In comparison to available treatment options, the cost effectiveness of MRgFUS in

the U.S. and U.K. has been found to be reasonable and comparable to alternative

treatments (hysterectomy, pharmacotherapy, uterine artery embolization).[62][63]

There are currently no randomized trial between MRgFUS and UAE. A multi-center

trial is underway to investigate the efficacy of MRgFUS vs. UAE.

Genetic associations[edit] 

An association with fatty acid synthase has been reported.[66]

Familial leiomyomata[edit] 

A syndrome (Reed’s syndrome) of cutaneous and uterine leiomyomata and renal cell

cancer has been reported.[67][68][69] This is associated with a mutation in the

fumarate hydratase which is located on the long arm of  chromosome 1 (1q42.3-43).

Inheritance is autosomal dominant.

This syndrome is described in greater detail on the page  Hereditary leiomyomatosis

and renal cell cancer. 

Prognosis[edit] 

About 1 out of 1000 lesions[5] are or become malignant, typically as a

leiomyosarcoma on histology. A sign that a lesion may be malignant is growth after

menopause.[5] There is no consensus among pathologists regarding the

transformation of leiomyoma into a sarcoma. Most pathologists believe that a

Leiomyosarcoma is a de novo disease[citation needed 

].

Metastasis[edit] 

There are a number of rare conditions in which fibroids metastasize. They still grow

in a benign fashion, but can be dangerous depending on their location.[77]

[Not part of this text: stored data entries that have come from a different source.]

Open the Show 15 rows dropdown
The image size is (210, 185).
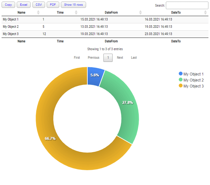pos(73,5)
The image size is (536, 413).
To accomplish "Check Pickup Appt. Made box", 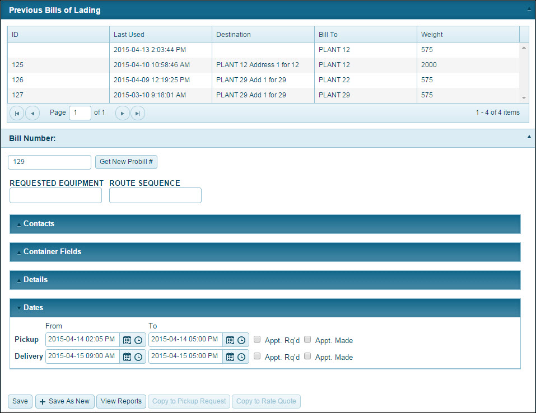I will click(307, 339).
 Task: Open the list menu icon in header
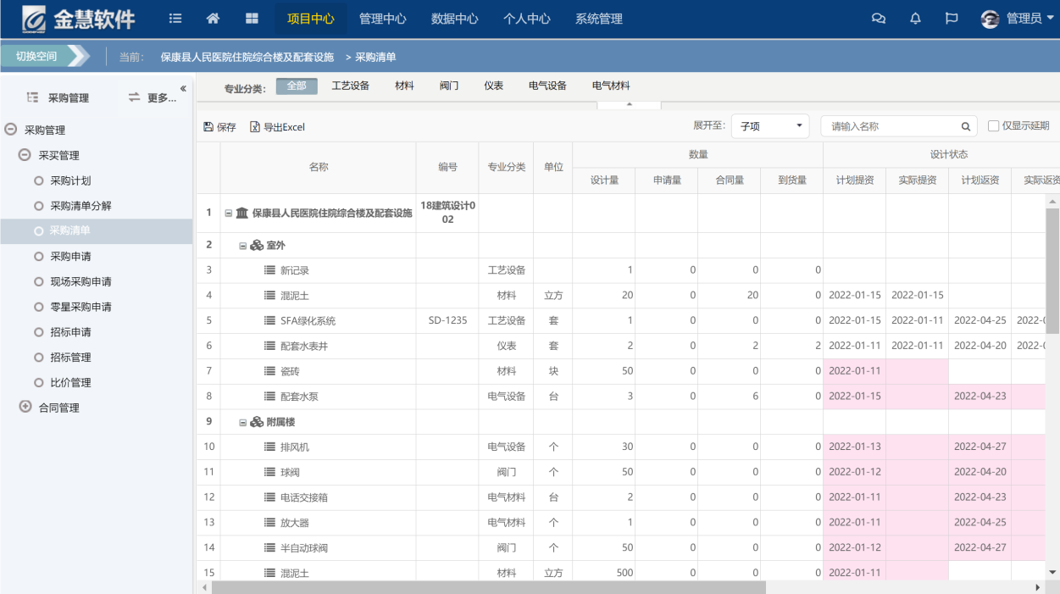click(175, 19)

•  In leiomyoma with vascular invasion, an ordinary-appearing fibroid invades into a

vessel but there is no risk of recurrence.

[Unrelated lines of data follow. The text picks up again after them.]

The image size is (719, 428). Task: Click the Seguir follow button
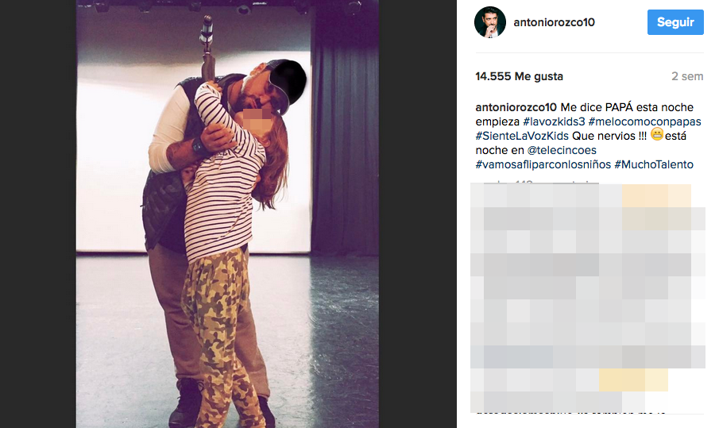[x=675, y=22]
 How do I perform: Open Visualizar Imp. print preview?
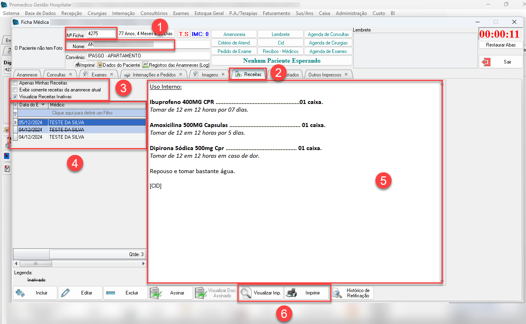point(261,293)

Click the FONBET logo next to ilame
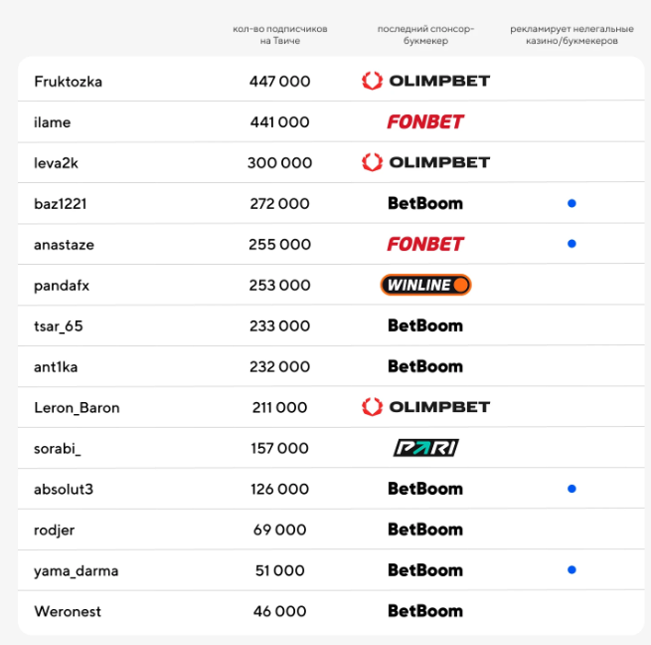click(425, 121)
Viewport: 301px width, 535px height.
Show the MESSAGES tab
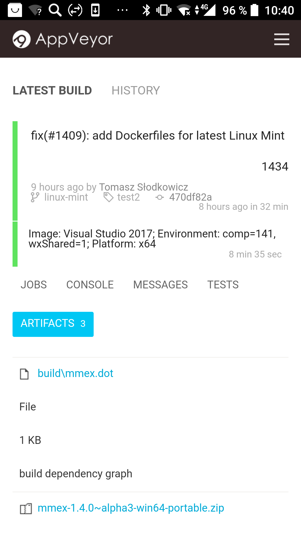click(x=160, y=285)
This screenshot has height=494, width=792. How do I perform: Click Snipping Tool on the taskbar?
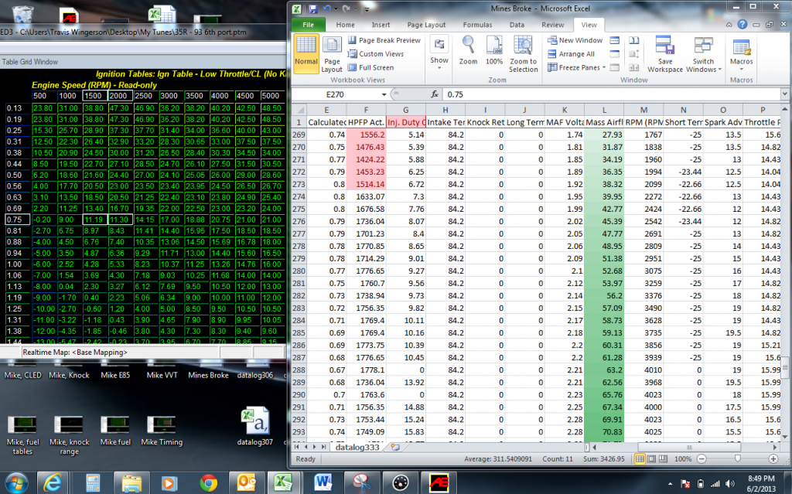click(x=361, y=481)
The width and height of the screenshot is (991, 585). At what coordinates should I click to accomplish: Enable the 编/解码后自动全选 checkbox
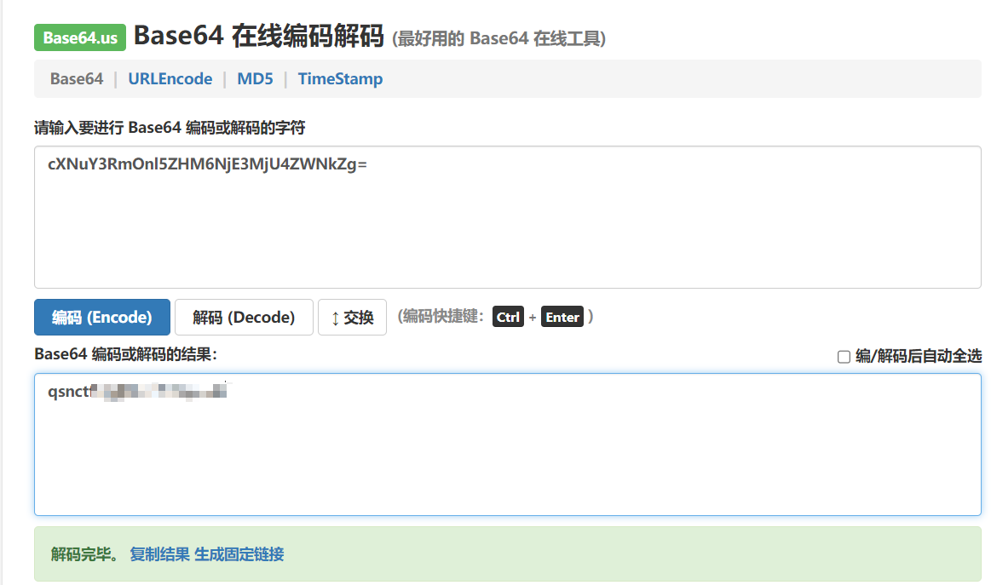[x=843, y=357]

•  In Intravenous leiomyomatosis, leiomyomata grow in veins with uterine fibroids as

their source. Cardiac involvement can be fatal.

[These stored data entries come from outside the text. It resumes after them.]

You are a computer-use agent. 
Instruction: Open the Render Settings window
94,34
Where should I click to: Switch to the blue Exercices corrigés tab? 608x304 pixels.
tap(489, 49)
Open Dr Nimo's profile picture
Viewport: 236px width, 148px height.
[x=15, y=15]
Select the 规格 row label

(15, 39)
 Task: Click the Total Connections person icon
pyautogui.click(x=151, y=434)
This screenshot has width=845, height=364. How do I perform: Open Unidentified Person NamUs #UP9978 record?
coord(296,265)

•  In benign metastasizing leiomyoma, leiomyomata grow in more distant sites such

as the lungs and lymph nodes. The source is not entirely clear. Pulmonary

involvement can be fatal.

In disseminated intraperitoneal leiomyomatosis, leiomyomata grow diffusely on the

peritoneal and omental surfaces, with uterine fibroids as their source. This can

simulate a malignant tumor but behaves benignly.